Since 2016, several major fish deaths occurred in our waterways, most prominently in the lower Darling, and both surface water and groundwater ecosystems were affected. Major bushfires also impacted water quality and aquatic species. The long-term decline in populations of Macquarie perch (Macquaria australasica), once the most abundant native fish in the Murray–Darling Basin, was showing signs of stabilising in late 2019 in the Snowy Mountains region. But as the rains followed the bushfires in early 2020, ash and mud were washed into the river system, suffocating much of the remaining population (Productivity Commission 2021b).

Our estuaries and coastal bays are highly productive environments and provide essential nursery grounds, migration routes, and refuge and feeding opportunities for many species. They also suffer immense pressure and, in general, estuarine fish populations remain in poor condition. The pressures of local human activities and climate change (Warwick et al. 2018, Gillanders et al. 2021), combined with legacy contamination in many places (e.g. heavy metals) and emerging contaminants (e.g. pharmaceuticals, microplastics, perfluoroalkyl substances), pose an ongoing threat to estuarine fish populations, particularly near urban and industrial areas (Taylor et al. 2018c, Anim et al. 2020).

In Antarctica and the surrounding Southern Ocean, fish are the most diverse vertebrate group. Evolving over millions of years in subzero temperatures, Antarctic fish (around 200 species) have many physiological and biochemical traits (e.g. antifreeze in their blood) that enable them to thrive in their chronically frigid environment (Beers & Jayasundara 2015) in the vast and variable Southern Ocean, which covers about 10% of Earth’s oceans and is up to 5,000 m deep. Little is known about their capacity to adapt physiologically to increasing ocean temperatures and acidification, but experimental research has shown that heat stress can cause changes in metabolic processes and enzyme activity (Forgati et al. 2017). Annual surveys, stock assessments and tagging studies of species fished within catch limits provide some indications of the state of fish populations since 2016. Populations of schooling mackerel icefish (Champsocephalus gunnari) and the large deep-sea Patagonian toothfish (Dissostichus eleginoides) are assessed as good, comparable to 2016. The population of the deep-sea Antarctic toothfish (Dissostichus mawsoni) is good and has improved since 2016.

Invertebrates

It is estimated that Australia has approximately 320,465 invertebrate species, of which about 35% have been described. Many invertebrates are of significant cultural importance to Indigenous Australians, particularly those that were, and are, valued as a nutritional food source (entomophagy) or used for medicinal purposes.

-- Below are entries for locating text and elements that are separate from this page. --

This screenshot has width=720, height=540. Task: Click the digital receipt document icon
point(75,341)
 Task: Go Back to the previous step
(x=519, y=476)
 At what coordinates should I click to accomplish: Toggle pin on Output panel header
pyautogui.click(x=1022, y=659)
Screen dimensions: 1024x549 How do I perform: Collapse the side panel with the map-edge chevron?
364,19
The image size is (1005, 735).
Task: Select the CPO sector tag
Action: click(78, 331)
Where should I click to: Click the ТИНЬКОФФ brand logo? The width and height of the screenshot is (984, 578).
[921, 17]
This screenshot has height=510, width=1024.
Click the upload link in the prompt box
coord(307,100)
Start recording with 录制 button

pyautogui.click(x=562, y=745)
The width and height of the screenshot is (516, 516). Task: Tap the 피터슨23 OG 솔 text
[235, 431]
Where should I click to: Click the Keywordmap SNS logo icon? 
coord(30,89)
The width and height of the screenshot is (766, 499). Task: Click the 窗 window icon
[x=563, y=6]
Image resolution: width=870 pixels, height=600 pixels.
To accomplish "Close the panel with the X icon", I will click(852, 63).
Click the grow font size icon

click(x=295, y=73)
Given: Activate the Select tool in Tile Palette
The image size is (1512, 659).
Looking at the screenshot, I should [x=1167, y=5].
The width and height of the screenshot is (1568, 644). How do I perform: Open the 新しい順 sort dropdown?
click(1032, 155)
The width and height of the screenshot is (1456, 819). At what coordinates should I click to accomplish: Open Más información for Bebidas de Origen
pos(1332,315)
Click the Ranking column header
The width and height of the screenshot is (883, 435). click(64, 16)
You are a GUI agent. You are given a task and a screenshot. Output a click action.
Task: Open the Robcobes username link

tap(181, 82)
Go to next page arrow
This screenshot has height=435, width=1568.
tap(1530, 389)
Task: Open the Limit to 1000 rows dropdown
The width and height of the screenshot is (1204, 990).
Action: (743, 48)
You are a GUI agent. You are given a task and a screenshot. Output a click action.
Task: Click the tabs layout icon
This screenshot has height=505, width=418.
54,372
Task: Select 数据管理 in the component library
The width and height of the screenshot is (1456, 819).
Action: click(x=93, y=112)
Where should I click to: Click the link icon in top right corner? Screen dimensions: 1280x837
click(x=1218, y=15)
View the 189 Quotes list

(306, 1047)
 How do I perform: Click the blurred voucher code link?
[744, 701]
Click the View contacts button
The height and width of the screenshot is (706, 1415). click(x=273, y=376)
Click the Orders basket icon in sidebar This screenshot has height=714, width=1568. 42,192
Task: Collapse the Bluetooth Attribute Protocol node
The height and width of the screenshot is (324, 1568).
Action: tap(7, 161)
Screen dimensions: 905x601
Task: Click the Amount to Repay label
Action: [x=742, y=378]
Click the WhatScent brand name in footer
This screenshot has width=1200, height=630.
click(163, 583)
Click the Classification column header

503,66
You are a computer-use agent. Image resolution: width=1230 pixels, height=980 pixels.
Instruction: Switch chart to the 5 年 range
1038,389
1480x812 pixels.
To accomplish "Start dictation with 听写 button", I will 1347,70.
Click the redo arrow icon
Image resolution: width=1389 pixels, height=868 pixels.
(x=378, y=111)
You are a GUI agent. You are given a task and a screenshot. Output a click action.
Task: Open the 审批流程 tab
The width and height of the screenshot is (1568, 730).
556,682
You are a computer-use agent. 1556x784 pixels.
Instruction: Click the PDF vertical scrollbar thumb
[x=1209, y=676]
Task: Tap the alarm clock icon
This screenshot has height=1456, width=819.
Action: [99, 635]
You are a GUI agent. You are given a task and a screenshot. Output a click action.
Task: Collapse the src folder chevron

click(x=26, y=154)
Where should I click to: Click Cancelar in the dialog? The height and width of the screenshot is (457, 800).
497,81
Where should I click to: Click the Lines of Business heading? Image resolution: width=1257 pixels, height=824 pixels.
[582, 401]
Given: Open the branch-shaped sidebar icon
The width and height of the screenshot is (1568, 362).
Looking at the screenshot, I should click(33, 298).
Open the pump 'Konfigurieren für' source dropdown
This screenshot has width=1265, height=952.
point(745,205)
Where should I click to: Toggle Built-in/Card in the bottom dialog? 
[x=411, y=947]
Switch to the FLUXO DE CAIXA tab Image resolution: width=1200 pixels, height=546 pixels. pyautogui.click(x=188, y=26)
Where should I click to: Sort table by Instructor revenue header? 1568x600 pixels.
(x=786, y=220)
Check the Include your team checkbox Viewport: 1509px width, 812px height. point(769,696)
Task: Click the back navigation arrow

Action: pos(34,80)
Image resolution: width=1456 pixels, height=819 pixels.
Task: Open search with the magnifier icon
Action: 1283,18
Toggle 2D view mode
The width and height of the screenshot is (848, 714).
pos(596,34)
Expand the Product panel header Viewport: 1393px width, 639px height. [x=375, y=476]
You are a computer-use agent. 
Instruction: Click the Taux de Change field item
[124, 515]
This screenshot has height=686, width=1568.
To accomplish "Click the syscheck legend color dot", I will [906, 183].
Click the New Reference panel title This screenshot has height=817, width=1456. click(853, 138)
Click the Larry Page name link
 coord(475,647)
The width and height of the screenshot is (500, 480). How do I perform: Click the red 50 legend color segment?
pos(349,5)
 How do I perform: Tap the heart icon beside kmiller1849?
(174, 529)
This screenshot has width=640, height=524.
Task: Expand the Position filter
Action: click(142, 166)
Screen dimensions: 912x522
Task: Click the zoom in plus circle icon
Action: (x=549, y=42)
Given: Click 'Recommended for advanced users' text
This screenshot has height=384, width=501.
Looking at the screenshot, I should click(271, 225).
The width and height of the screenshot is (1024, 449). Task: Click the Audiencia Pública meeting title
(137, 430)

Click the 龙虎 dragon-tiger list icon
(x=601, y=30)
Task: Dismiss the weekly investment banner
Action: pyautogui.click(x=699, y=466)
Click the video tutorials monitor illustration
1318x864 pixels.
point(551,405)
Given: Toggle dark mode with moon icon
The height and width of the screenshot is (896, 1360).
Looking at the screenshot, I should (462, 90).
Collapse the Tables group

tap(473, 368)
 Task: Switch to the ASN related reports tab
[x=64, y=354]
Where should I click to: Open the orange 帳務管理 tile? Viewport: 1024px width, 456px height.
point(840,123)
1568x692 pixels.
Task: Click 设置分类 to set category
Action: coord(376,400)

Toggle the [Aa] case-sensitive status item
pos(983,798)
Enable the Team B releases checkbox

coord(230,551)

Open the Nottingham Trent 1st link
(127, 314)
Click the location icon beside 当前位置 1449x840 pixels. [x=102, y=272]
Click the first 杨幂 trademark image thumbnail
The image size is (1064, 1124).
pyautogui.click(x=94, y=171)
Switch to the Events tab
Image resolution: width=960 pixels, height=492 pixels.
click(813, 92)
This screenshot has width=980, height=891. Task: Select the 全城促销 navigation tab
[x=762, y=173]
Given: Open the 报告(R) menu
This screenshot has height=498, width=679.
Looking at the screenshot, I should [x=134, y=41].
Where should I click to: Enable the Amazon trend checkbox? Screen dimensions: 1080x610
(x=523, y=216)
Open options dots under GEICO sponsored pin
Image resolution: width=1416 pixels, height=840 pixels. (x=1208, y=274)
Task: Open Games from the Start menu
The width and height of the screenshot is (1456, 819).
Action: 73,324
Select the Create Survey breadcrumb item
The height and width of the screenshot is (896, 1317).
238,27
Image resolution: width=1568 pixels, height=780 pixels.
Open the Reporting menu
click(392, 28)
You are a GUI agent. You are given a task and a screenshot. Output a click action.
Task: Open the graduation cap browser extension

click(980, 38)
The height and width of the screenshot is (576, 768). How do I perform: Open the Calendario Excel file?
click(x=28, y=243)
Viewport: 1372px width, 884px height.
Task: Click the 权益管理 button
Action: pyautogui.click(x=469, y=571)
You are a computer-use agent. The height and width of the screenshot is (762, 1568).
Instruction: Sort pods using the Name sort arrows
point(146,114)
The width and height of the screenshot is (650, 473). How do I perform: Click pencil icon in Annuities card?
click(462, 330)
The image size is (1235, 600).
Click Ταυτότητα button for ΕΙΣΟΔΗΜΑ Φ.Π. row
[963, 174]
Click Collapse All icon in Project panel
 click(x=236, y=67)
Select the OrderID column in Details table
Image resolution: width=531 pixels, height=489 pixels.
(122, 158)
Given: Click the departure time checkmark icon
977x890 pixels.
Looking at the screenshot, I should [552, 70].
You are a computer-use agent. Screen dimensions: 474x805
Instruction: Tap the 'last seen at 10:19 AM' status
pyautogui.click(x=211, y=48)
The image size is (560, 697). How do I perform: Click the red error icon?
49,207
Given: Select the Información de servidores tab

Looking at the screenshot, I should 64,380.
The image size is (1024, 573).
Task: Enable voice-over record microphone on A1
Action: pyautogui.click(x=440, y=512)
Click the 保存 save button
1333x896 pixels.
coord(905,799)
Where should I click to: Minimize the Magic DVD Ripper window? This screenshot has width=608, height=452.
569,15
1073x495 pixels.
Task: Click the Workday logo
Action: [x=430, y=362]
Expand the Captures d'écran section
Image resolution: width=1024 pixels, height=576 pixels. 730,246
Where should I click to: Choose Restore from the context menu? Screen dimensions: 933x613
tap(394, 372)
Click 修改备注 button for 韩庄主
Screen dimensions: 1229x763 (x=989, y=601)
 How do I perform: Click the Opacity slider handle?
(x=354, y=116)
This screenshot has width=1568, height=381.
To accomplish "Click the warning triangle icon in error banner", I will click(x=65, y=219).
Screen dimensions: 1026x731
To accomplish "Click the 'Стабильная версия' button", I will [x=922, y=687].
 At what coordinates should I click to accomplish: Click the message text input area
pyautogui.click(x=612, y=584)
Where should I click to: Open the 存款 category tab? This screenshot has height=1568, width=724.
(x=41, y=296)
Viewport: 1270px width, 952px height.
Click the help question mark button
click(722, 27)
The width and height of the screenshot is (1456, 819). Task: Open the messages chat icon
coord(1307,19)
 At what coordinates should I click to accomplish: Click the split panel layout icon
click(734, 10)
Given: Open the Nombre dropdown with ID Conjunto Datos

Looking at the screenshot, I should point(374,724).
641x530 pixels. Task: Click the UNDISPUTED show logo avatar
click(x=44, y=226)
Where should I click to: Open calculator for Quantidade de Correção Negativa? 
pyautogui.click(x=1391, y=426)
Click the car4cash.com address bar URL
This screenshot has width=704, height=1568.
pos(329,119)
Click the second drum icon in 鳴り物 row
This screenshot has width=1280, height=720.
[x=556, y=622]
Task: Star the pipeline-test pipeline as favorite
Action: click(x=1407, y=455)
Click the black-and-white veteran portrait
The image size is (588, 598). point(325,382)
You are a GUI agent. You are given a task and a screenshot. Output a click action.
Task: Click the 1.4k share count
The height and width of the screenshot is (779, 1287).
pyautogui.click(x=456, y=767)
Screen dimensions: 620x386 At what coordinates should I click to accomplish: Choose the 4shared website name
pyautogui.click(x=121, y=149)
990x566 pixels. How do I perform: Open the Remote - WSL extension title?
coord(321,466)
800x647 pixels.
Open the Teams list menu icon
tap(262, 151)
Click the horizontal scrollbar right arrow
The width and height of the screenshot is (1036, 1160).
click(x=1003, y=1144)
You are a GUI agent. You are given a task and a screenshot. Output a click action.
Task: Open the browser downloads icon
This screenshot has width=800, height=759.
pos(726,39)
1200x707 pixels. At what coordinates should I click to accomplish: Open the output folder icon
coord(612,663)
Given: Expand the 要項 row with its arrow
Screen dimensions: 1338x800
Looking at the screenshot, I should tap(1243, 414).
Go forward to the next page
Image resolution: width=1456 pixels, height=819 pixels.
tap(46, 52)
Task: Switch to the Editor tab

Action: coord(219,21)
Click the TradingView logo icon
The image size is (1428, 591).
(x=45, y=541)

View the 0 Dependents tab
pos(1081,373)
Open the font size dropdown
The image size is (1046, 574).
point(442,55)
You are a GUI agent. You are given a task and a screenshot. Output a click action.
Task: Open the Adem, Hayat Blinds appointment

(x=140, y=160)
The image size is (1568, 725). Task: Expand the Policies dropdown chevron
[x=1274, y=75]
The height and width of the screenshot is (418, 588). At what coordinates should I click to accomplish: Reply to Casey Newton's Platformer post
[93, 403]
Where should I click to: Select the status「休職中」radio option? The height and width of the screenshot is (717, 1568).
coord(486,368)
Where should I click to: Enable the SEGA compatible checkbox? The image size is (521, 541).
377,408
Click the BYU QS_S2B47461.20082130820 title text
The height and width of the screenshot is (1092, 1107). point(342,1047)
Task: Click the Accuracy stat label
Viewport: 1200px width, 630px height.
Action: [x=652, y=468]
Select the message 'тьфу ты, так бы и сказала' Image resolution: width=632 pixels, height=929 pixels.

A total of 285 invertebrate species are listed as threatened under various state and territory conservation Acts, the EPBC Act and the IUCN Red List (Taylor et al. 2018a), but this is considered an underestimate because a vast number are undescribed, and knowledge of their distributions is poor. Most threatened species have been listed from the wetter areas of Australia, with particularly high concentrations of species in coastal regions of eastern Australia.

However, little data are available in either the marine or terrestrial domains to be able to describe trends in species abundance and diversity. Major threats to insect biodiversity come from habitat loss through broadscale clearing of native vegetation, invasion by weeds, habitat fragmentation, loss of natural corridors and inappropriate fire regimes (Braby 2019). Other threats include disturbance of plant communities on hilltops, on creek embankments and in water courses; pesticides; trampling and grazing by stock and feral animals; and non-native predators (Sands 2018). Invertebrates are an important food source at many levels of the food chain. However, this role means that they can also facilitate the transfer of contaminants, such as heavy metals and pesticides, to other species. Climate change affects insects that have limited thermal and moisture tolerances. Changes in temperature and rainfall potentially affect their distribution, development and reproduction (Sands 2018).

Subterranean fauna

Subterranean ecosystems form important ecological communities in Australia. The diversity of Australian subterranean fauna is extremely high. Living underground, they are an inconspicuous but important part of biodiversity that represent outstanding examples of adaptation and ongoing evolutionary processes, with many ancient lineages of high scientific value and conservation significance. More than 4,100 species are estimated to occur in Western Australia alone, based on the rate of species discovery in the early part of last decade (Guzik et al. 2011). At least 3 fish species also occur in groundwater systems. The blind cave gudgeon (Milyeringa veritas) and the blind cave eel (Ophisternon candidum) are both listed as Vulnerable freshwater fish species under the EPBC Act.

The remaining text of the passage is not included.